{smcl}
{* *! 1.0  30Jan2012}{...}
{vieweralsosee "[P] viewsource" "mansection P viewsource"}{...}
{vieweralsosee "" "--"}{...}
{vieweralsosee "[R] genefetch" "help genefetch"}{...}
{vieweralsosee "[R] pmidfetch" "help snpfetch"}{...}
{viewerjumpto "Syntax" "pmidfetch##syntax"}{...}
{viewerjumpto "Description" "pmidfetch##description"}{...}
{viewerjumpto "Usage" "pmidfetch##usage"}{...}
{cmd:help pmidfetch}{right: (version 1.0) }
Daniel Elwood Cook {Danielecook@gmail.com} {right: www.Elwoodcook.com}
{hline}

{pstd}
{bf:pmidfetch}{hline 2} {bf: Retreive publication information from Pubmed for a set of PMIDs (Pubmed Identifier). The following information is retrieved:}

{col 10}Title
{col 10}Volume
{col 10}Issue
{col 10}Page
{col 10}Date
{col 10}Affiliation
{col 10}Abstract (upto 244 characters)
{col 10}Authors (upto 244 characters)
{col 10}Mesh Terms (upto 244 characters)

{marker syntax}{...}
{title:Syntax}

{phang}
{cmd:pmidfetch} 
pmid_list
{it:, bundle(integer)}

{marker description}{...}
{title:Description}

{pstd}
{cmd:pmidfetch} uses the efetch utilities provided by the NCBI (National Center for Biotechnology Information) to retrieve information for a given list of PMIDs (Pubmed Identifiers). 

{pstd}
	You should use {cmd:pmidfetch} for data management/retrieval purposes primarily. It creates several variables with set names and fills them with data. It will {bf:overwrite} pre-existing data in these variables (example: Gene_ID, Chr_ID, Alleles).

{pstd}
	Ideally, you'll use this plugin to annotate a dataset you have by running it on only the set of snps from the set and merging or by taking care with the names of the variables in your set.
	
{pstd}
	One thing you might try: {cmd:pmidfetch} downloads the MeSH terms (MeSH = Medical Subject Headings) and authors for a given publication. 
	
{pstd}
	You can use the {cmd:{help strmatch}} function to identify authors or to classify publications by subject.

{pstd}
	{cmd:pmidfetch} can handle duplicates.

{marker usage}{...}
{title:Usage}

{pstd}
	Follow the command with the name of a variable specifying a list of SNPs.
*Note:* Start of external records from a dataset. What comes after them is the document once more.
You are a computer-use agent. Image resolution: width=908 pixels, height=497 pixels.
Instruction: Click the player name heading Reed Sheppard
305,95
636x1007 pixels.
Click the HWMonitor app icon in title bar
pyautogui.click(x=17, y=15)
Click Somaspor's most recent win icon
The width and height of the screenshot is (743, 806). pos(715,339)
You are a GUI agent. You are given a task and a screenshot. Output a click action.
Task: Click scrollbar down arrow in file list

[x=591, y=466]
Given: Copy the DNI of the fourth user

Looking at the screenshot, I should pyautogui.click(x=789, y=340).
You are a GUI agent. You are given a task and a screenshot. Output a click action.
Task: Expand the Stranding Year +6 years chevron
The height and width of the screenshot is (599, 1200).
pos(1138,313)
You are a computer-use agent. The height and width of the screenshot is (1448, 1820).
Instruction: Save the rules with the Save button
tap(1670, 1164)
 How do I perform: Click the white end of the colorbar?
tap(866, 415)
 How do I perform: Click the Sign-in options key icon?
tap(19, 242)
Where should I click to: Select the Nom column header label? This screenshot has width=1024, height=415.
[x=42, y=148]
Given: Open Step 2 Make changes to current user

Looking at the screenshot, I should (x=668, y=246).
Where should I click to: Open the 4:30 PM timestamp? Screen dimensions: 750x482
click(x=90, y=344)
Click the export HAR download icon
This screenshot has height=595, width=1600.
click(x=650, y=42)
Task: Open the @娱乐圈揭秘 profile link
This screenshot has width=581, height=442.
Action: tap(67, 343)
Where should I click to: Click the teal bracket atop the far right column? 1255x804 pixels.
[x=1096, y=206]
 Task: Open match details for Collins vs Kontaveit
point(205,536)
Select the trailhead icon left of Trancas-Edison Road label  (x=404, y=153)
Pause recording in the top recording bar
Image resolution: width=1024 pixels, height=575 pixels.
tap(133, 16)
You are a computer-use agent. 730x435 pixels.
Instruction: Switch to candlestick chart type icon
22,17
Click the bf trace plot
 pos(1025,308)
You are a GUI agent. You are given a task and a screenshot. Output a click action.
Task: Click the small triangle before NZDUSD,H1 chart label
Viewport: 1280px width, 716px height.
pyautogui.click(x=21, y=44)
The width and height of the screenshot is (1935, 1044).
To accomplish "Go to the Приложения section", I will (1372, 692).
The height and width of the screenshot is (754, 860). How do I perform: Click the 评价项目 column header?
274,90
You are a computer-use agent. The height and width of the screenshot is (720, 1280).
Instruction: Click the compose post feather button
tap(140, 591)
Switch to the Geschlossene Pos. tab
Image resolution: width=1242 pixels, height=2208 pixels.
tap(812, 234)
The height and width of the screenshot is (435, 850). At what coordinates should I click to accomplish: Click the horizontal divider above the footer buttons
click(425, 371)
Your list can be numeric, ignoring the rs prefix, or a string with or without the rs prefix. {cmd: pmidfetch} will work with both and download a large amount of data for each set.

{pstd}
	The option {bf: bundle} can be used to adjust how many records Stata will attempt to download at once.{cmd: pmidfetch} works by downloading a set of records for your list of snps, parsing each set out, add the data to your dataset, and move onto the next set. This was necessary due to string length limitations within Stata.
{pstd}